> **Task to carry out**
Reproduce every line from the one containing "Screen dimensions: 1130x463" down to the final line, keeping both ends.

----- Information given

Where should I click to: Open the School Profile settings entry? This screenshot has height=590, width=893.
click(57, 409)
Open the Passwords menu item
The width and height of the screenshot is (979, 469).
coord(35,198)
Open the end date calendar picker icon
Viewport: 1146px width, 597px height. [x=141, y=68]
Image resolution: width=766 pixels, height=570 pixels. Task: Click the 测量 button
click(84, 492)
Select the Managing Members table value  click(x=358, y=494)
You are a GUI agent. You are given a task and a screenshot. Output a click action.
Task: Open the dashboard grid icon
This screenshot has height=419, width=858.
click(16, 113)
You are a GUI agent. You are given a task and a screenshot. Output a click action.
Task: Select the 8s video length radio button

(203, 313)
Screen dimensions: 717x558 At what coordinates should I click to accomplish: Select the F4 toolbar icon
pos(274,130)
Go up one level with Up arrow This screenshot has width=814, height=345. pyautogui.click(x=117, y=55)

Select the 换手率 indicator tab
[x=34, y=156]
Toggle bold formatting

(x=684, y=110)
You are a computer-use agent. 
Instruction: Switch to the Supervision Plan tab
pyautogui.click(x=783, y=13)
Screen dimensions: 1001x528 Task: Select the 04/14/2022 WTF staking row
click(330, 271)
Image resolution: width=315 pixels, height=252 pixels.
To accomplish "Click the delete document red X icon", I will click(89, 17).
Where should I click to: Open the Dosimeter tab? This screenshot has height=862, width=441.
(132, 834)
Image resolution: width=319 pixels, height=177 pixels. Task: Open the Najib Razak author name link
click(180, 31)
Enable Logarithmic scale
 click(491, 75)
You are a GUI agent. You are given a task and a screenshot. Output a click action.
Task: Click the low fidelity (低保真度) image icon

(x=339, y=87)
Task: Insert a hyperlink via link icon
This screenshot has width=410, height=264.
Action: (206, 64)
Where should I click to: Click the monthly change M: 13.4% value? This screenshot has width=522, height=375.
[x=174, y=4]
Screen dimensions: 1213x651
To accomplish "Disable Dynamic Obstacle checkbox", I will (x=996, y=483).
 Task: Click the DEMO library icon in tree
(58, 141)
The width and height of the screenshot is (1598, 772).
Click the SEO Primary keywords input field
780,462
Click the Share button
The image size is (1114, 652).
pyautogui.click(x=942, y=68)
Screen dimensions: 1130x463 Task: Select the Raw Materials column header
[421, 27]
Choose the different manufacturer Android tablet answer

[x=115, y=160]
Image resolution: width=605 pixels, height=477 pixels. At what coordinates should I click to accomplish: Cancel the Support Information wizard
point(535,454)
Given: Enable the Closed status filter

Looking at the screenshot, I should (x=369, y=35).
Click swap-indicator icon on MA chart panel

----------

> **Reply**
Screen dimensions: 1130x463 Task: Select the Raw Materials column header
[421, 27]
Choose the different manufacturer Android tablet answer

[x=115, y=160]
Image resolution: width=605 pixels, height=477 pixels. At what coordinates should I click to accomplish: Cancel the Support Information wizard
point(535,454)
Given: Enable the Closed status filter

Looking at the screenshot, I should (x=369, y=35).
Click swap-indicator icon on MA chart panel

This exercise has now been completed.